#### [The task]
How many lines below contain the word "screenshot"? Reply solely with the number.

··· Records for the exercise ···

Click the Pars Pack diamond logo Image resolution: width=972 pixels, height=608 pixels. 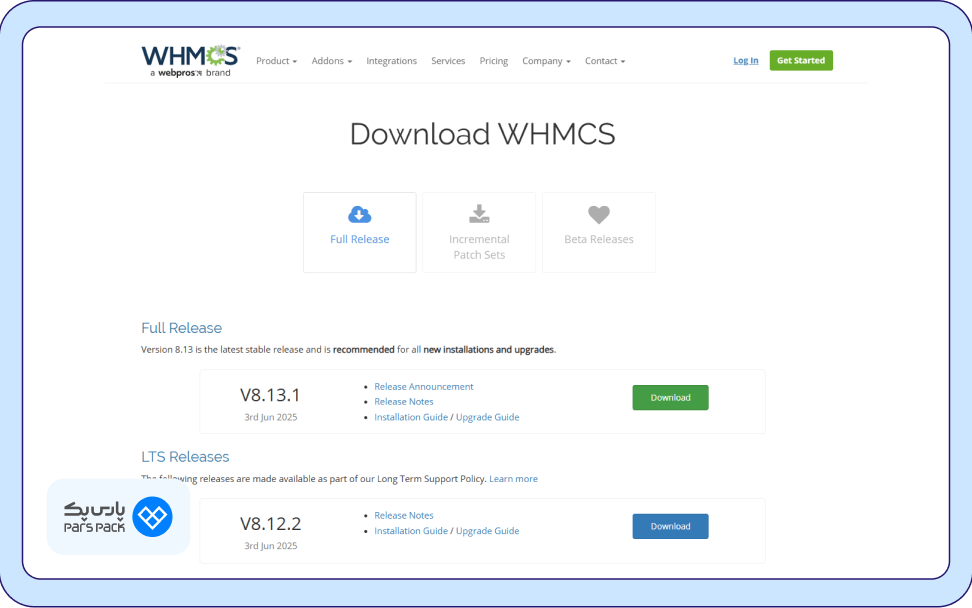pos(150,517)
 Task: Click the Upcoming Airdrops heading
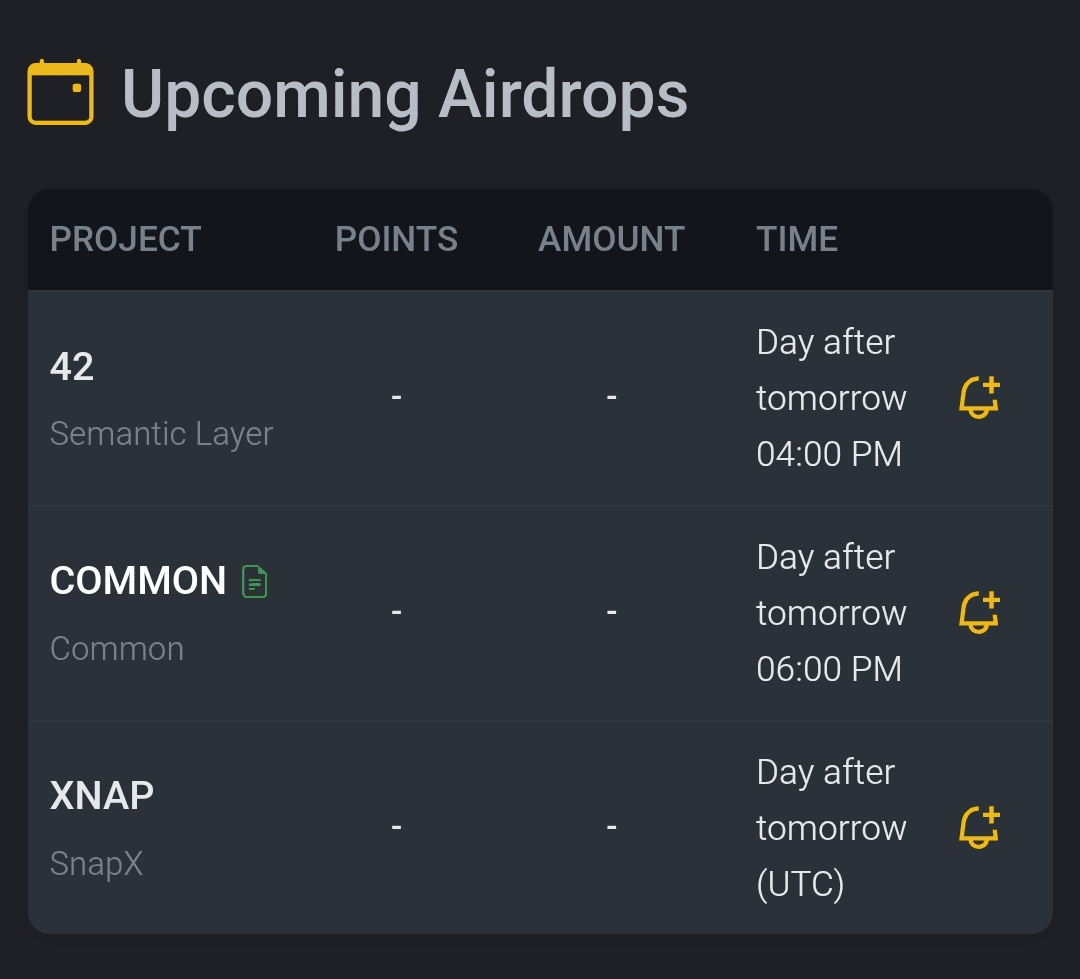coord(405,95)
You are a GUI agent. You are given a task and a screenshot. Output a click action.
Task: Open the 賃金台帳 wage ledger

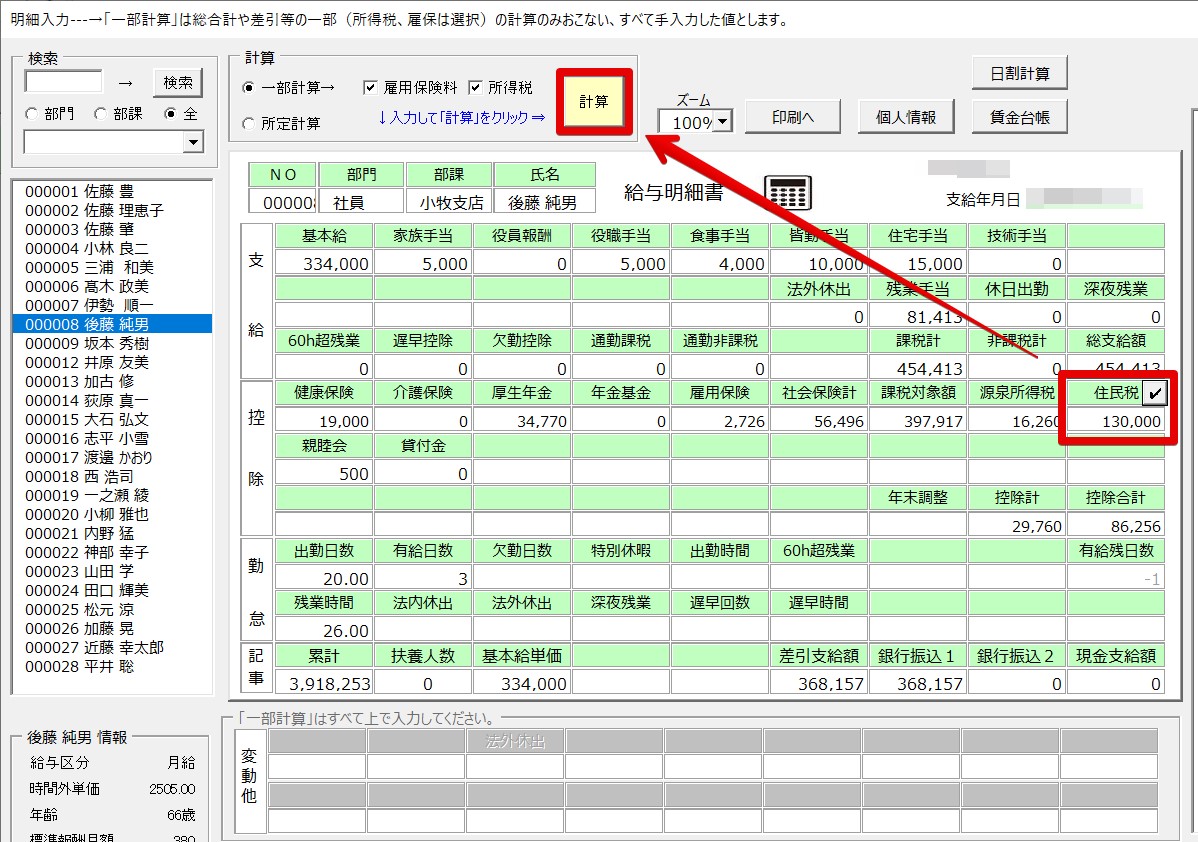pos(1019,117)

···
··· Records for the exercise ···

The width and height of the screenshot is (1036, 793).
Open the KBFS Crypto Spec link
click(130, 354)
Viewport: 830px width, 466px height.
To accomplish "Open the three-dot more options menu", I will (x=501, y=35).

···

#### [Result for this exercise]
2